The Dons had no money to redevelop Plough Lane and could not secure help from Merton Council so became tenants at Selhurst Park, in what was supposed to be a temporary move.

In the end, Wimbledon shared a ground with Palace for 11 years.

The club were sold, to Norwegian businessmen Kjell Inge Røkke and Bjørn Rune Gjelsten in 1997 who sold Plough Lane to Safeway supermarkets.

Then followed one of English football’s most infamous moments. On August 2 2001, newly appointed Wimbledon chairman Charles Koppel announced that the club intended to relocate to Milton Keynes, much to the fury of supporters.

Despite this anger and refusal from the Football League to allow the team to relocate, Wimbledon appealed and a three-man independent commission ruled two to one in favour of allowing the Dons to relocate. 

 Rebirth as AFC Wimbledon 

Faced with the prospect of having no club to support, Wimbledon fans took initiative and formed AFC Wimbledon in 2002.

In the same year, the Plough Lane stands were demolished and their chances of ever playing there looked slim.

The Dons instead took up residence at Kingsmeadow, sharing with Kingstonian, until 2017.

Wimbledon were able to purchase Kingsmeadow in 2003 from property developer Rajesh Khosla after Kingstonian went into administration. 

AFC Wimbledon went on a fairy tale run after forming.
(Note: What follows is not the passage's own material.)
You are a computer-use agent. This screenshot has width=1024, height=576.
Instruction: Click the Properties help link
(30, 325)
Between 2003 and 2011 the Dons achieved five promotions eventually working their way back to the Football League and in doing so becoming the first team formed in the 21st century to play in the Football League.

Returning home

AFC Wimbledon had always planned to return to their home in Merton.

Graham Stacy, a board member of the Dons Trust which owns the club, told the BBC: “We could have reformed anywhere. But we have always represented Wimbledon, so playing there is everything.” 
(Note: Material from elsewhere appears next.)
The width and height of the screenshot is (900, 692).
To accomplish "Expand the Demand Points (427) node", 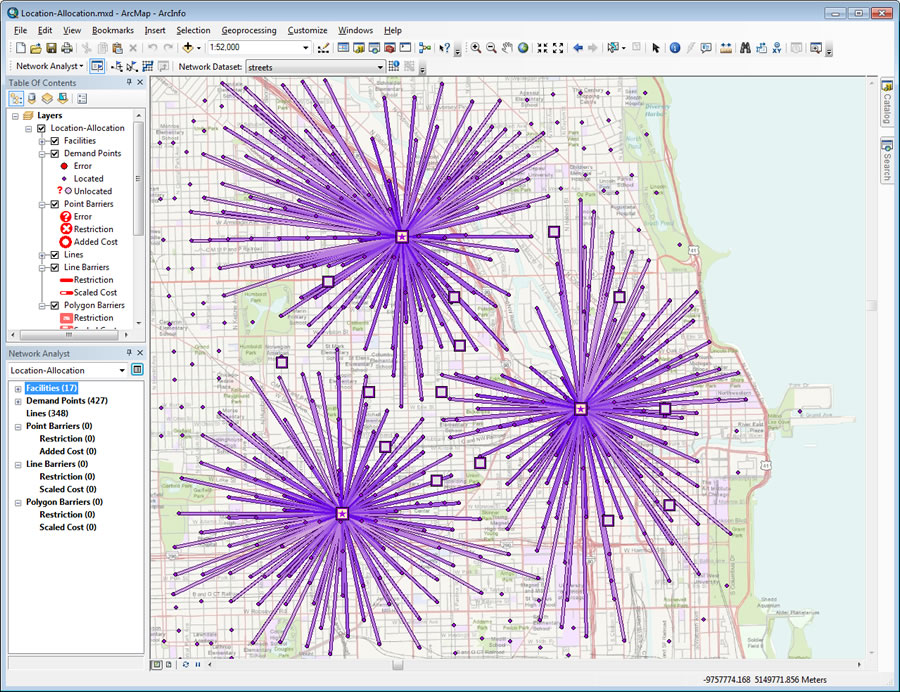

They announced their intention to move back to Plough Lane in August 2012, but they were not able to submit their plans to the council till 2013.

The original Plough Lane site had been flattened and turned into a housing estate in 2005 so, AFC Wimbledon planned to redevelop the Wimbledon Greyhound Stadium.

Planning permission was granted, in 2015, but plans were halted a year later when then-Mayor of London Boris Johnson called for a review into the plans.

Any worries Wimbledon had were put to rest in 2016 when newly elected Mayor Sadiq Khan moved the plans back to Merton Council and, the Dons were granted final approval, in 2017.

Fans of the club raised over £5.4m by establishing the Plough Lane Bond and this allowed the club to continue with the plans.

Delayed return

The club had to ground share for one final time with Queens Park Rangers at Loftus Road for the beginning of the 2020-21 season, but now finally AFC Wimbledon have a place to call their own.

 The host of 9years podcast Rory Deacons, a podcast about AFC Wimbledon, was delighted that the Dons finally have a home.

“When you see plans for a ground, you can never quite grasp it until you see it. To now see a ground in blue and yellow colours and Dons on the seats is really really exciting,” he said.